The elderly residents who have already moved in to the south-facing terraced houses are delighted with it. Isolated for the most part where they previously lived, they are now within easy walking distance of shops, post office and church. "It's so nice here," said a smiling Mrs Greene, "and wonderful to have neighbours again."

Some of the residents have planted window boxes with summer blooms at the front of their new homes while honeysuckle and clematis are being trained up trellises on the boundary wall to the rear. Inset wooden benches enhance social contact, which "makes a community work on every level", as the RIAI's assessors said.

The two-storey houses opposite, which have yet to be occupied, are for families, including one to provide emergency accommodation for a mother and children who may have to leave their family home to escape abuse. The other three are to be allocated as social housing for families on Wexford County Council's waiting list. The villa-style form of these houses allows sunlight to penetrate into the courtyard, even in mid-winter.
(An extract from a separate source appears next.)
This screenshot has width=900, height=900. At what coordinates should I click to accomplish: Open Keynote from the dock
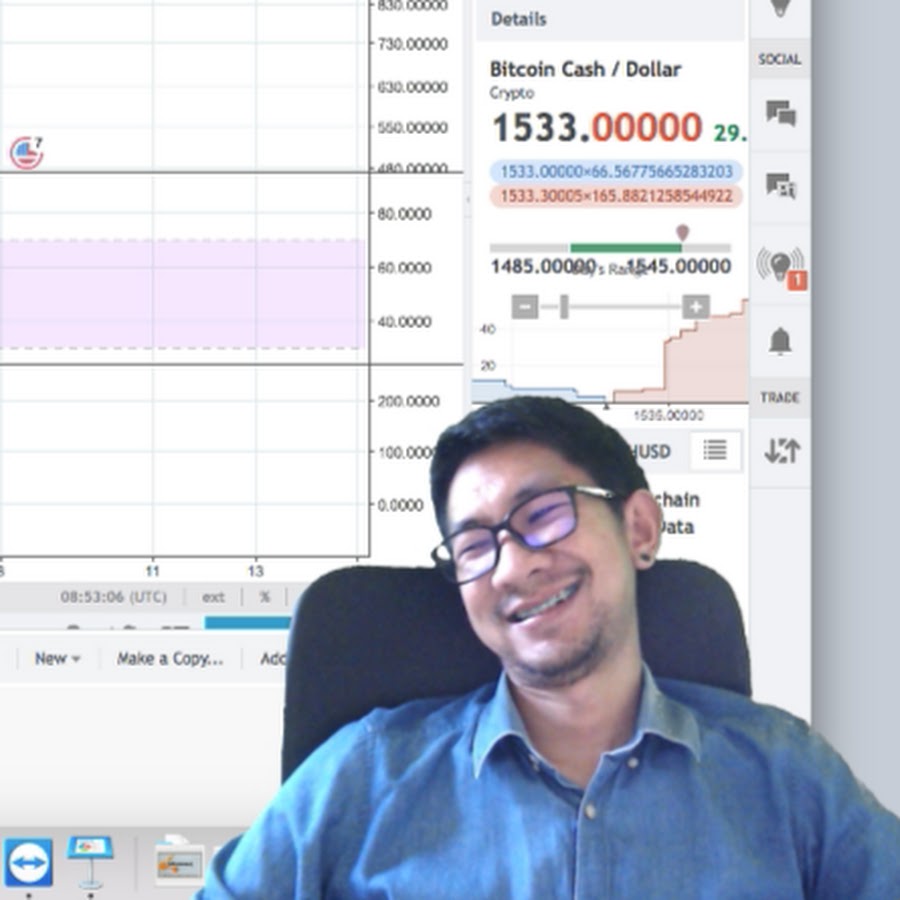[90, 858]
A feature of the monastery conversion is the retention of the existing staircase landing window to the rear, which now looks into the common room and beyond to the garden, providing a visual connection between the two. The hostel for homeless men contains five bright en suite bedrooms, as well as service facilities for the overall scheme. Residents will use its facilities for dining, social activities and events for the wider community.

Mattie Lacey said its well-equipped kitchen will also be used to prepare meals on wheels, "once we find a live-in cook".

The hostel's double-height common room is also used by prayer groups, the Legion of Mary and others. There is also a small chapel in the building - a relic of its days as a monastery - which still has its original stained glass windows, at least on one side. A very simple lift caters for anyone who finds the stairs too steep.

The sheltered housing is also fully accessible and complies with all the relevant standards for disabled access. Level entrances and disabled-access bathrooms are provided in each unit for the elderly. Kitchens are top-lit and look into living/diningrooms and out into the courtyard beyond. There is no sense of being cut-off.

According to Patrick Gilsenan, the finances available for social housing "determined the language of the scheme: an economic palette of rendered walls, wooden windows and metal roofs". But it was precisely this spareness that appealed to the RIAI's assessors, who commented on its scale, proportion and "fluency of style".

Ray McDonald, south-east regional administrator of the St Vincent de Paul Society, said St Michael's Court was financed by a €2.6 million capital assistance grant from the Department of the Environment for sheltered housing. However, this did not cover fit-out costs, so an application for a modest amount of further funding is likely.

PKA won the commission because the practice had been placed on a panel of architects for social housing by Wexford County Council, following a series of interviews with a number of firms. What impressed the St Vincent de Paul Society, McDonald said, was that they "came across very strong with a clear understanding of our needs". The society has considerable support in Gorey, as evidenced by the fact that 40 local boys who made their confirmation last week collected €400 on its behalf. However, the Gorey Guardian has yet to publish a line about St Michael's Court, despite the fact that it is already a well-deserved award-winner.